= Multiuser DOS Federation =

The Multiuser DOS Federation (MDOS) was an industry alliance to promote the growth and acceptance of multi-user DOS-based solutions on 286, 386 and 486 computers. It was formed in July 1990. Initially among them were Digital Research, Theos Software, SunRiver, DigiBoard, Alloy, Viewport International and others.
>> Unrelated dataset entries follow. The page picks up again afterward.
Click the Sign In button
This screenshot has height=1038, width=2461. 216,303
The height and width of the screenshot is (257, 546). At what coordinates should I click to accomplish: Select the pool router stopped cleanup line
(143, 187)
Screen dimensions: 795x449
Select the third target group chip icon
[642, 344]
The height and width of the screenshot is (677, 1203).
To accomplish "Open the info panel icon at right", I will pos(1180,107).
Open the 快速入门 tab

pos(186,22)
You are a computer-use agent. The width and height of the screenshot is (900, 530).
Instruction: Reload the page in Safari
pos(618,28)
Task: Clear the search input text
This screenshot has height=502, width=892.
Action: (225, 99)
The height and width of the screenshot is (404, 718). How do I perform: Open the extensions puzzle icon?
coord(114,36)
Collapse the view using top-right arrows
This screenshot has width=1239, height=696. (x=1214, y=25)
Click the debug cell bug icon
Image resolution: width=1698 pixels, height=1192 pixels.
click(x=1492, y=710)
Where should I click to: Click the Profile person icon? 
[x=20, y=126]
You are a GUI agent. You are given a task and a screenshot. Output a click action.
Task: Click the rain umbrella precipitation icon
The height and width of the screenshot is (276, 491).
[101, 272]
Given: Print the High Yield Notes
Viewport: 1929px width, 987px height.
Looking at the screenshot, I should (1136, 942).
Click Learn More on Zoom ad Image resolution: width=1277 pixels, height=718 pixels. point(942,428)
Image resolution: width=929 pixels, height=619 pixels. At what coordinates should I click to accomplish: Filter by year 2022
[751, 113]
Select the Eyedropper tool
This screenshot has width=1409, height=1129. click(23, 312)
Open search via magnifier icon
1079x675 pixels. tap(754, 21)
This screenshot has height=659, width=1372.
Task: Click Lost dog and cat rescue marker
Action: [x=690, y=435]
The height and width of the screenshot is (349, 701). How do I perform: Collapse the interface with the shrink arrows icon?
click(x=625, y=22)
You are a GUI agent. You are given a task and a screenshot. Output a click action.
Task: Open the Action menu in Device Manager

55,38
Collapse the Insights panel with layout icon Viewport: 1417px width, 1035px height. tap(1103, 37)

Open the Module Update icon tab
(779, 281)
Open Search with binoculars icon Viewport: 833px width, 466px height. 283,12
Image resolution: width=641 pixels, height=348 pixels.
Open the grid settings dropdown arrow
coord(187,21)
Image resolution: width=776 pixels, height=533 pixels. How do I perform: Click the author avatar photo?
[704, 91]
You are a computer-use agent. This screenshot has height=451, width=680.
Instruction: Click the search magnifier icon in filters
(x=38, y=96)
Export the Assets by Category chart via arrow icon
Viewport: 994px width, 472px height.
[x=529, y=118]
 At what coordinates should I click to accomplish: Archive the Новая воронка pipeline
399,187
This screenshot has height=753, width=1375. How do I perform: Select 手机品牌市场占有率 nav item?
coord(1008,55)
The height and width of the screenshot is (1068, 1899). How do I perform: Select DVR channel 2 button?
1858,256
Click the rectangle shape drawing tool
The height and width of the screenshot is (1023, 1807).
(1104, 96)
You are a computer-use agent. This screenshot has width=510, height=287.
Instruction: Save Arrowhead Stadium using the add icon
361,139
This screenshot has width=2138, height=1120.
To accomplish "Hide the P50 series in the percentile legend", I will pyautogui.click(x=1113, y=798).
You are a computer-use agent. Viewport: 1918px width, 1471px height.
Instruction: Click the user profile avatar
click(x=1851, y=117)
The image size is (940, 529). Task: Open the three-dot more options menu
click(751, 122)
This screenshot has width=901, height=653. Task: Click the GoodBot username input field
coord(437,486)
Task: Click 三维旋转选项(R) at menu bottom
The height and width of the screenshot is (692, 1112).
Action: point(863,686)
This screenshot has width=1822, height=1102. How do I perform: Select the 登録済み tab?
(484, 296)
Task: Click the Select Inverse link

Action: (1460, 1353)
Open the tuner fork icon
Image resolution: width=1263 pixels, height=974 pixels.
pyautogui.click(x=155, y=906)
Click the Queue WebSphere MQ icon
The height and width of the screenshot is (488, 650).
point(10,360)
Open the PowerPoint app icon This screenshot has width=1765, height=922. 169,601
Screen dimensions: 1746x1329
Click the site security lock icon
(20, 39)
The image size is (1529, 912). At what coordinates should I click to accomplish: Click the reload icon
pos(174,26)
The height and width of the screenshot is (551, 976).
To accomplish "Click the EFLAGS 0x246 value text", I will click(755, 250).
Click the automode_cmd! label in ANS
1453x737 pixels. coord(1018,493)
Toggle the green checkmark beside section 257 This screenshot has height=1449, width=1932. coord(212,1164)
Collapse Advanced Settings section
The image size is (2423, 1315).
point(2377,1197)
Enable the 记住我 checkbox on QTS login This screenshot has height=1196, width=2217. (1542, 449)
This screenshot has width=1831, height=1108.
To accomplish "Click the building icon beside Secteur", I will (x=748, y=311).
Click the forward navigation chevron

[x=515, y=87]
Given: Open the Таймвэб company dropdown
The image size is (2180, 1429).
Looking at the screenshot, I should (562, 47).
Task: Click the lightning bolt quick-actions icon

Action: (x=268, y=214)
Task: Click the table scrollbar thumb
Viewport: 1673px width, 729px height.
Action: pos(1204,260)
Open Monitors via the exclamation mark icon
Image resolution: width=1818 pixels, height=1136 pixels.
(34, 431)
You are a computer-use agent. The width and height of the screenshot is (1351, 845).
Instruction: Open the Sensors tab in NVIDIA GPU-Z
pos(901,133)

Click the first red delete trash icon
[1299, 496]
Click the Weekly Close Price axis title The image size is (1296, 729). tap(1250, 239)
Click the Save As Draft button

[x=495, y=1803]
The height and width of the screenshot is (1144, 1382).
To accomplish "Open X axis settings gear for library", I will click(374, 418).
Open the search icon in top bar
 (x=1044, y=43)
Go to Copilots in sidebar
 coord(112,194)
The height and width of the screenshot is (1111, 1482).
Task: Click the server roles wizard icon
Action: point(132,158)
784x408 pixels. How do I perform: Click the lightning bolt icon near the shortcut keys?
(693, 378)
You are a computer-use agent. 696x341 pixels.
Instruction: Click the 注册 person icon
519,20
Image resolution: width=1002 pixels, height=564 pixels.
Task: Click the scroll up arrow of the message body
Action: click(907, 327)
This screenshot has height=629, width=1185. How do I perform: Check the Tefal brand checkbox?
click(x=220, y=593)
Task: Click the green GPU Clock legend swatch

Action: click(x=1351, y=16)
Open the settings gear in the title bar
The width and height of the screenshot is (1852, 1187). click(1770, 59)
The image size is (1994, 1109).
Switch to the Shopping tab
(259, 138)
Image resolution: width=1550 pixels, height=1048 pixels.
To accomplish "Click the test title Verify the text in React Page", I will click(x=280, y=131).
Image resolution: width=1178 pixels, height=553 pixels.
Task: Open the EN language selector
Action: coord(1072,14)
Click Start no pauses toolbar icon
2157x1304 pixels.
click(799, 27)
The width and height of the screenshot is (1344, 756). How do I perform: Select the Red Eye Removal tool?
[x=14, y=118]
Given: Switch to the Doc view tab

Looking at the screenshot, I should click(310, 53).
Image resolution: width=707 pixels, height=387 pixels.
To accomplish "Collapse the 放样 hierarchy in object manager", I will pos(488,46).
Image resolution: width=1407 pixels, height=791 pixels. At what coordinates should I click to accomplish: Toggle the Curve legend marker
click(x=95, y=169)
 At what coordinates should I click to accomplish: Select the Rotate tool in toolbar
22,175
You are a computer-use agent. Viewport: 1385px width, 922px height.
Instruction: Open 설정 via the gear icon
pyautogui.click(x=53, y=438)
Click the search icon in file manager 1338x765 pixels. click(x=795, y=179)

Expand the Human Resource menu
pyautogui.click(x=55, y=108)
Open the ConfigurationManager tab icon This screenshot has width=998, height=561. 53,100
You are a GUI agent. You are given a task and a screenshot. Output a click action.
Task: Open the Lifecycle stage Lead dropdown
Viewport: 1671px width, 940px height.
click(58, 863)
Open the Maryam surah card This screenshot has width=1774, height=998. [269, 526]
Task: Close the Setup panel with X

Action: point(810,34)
The idea was to reduce costs by allowing workgroups to run DOS applications from a shared PC while working on terminals or workstations.

On 18 February 1991, several members of the Multiuser DOS Federation issued a press release regarding their intentions to support DPMI (mostly DPMI 1.0) in their products including Alloy Computer Products Inc. (PC-PLUS), Bluebird Systems, Inc. (SuperDOS), Concurrent Controls, Inc. (CCI Concurrent DOS 386, CCI Multiuser DOS), Digital Research, Inc. (DR Multiuser DOS), S&H Computer Systems, Inc. (TSX-32), StarPath Systems, Inc. (Vmos/3), The Software Link (PC-MOS/386), THEOS Software Corporation (THEOS), Intelligent Graphics Corporation (VM/386). Several of them had previously worked on the alternative XVCPI specification.